Multivitamins In Pregnancy Reduce Risk of Low Birth Weights

Prenatal multivitamin supplements are associated with a significantly reduced risk of babies with a low birth weight compared with prenatal iron-folic acid supplementation, according to a recent study in the Canadian Medical Association Journal.

The World Health Organization currently recommends iron-folic acid supplements for all pregnant women. Previous studies have not shown an advantage from prenatal multimicronutrient supplementation over iron-folic acid supplementation.

According to the study’s primary author, Dr Prakash Shah, Mount Sinai Hospital, Toronto, low birth weight and related complications are the most common cause of global infant mortality in children under 5 years of age.

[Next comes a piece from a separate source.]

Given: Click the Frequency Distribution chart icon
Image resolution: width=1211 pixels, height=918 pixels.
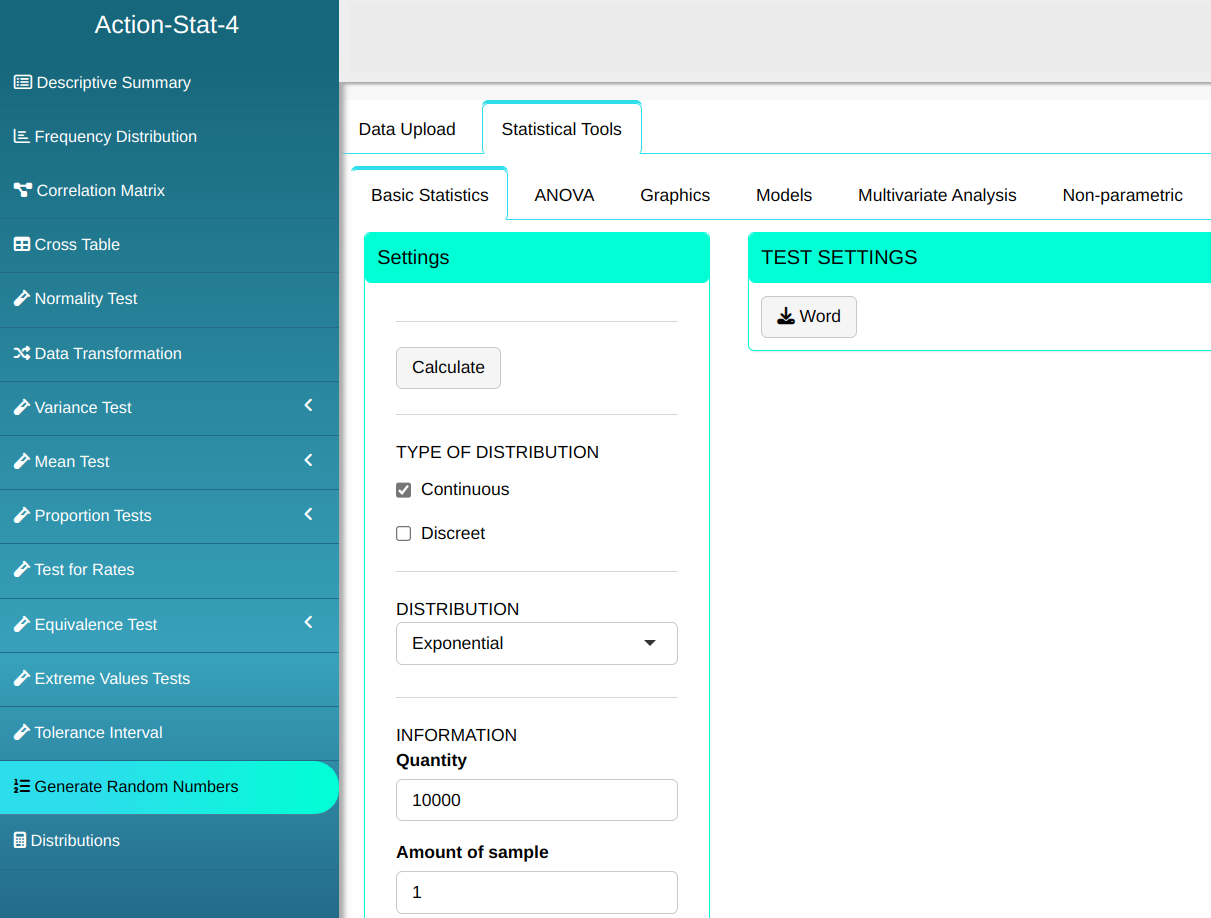Looking at the screenshot, I should pyautogui.click(x=21, y=137).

It is estimated that of the total 133 million births worldwide per year, 15.5% are low birth weight babies. The authors suggest that approximately 1.5 million babies born with a low birth weight could be avoided each year globally, if all mothers receive prenatal multimicronutrient supplementation.

The research is limited by variability among the included studies, including timing, duration, composition of micronutrients, and characteristics of the study populations.



Arthritis Sufferers Experience Reduced Pain With Tai Chi

The results of a new analysis have provided good evidence that tai chi is beneficial for arthritis sufferers. Specifically, tai chi was shown to decrease pain by improving overall physical health, level of tension, and satisfaction with health status.

Musculoskeletal pain experienced by people with arthritis places a severe burden on the patient and community and is recognized as an international health priority. Exercise therapy, including strengthening, stretching, and aerobic programs, has been shown to be effective for arthritic pain. Tai chi is a form of exercise that is regularly practiced in China to improve overall health and well-being. It is usually performed in a group but can be practiced individually at one’s leisure.

A recent study in Arthritis Care & Research examined the effectiveness of tai chi in decreasing pain and disability and improving physical function and quality of life in people with chronic musculoskeletal pain. Led by Amanda Hall of The George Institute in Sydney, Australia, researchers conducted a systematic review and meta-analysis. They analyzed 7 eligible randomized controlled trials that used tai chi as the main intervention for patients with musculoskeletal pain. The results demonstrate that tai chi improves pain and disability in patients suffering arthritis.

The authors say it is important to note that the results reported in the systematic review are indicative of the effect of tai chi vs minimal intervention (usual healthcare or health education) or wait list control. A placebo-controlled trial is needed to establish the specific effects of tai chi, and that has not yet been undertaken.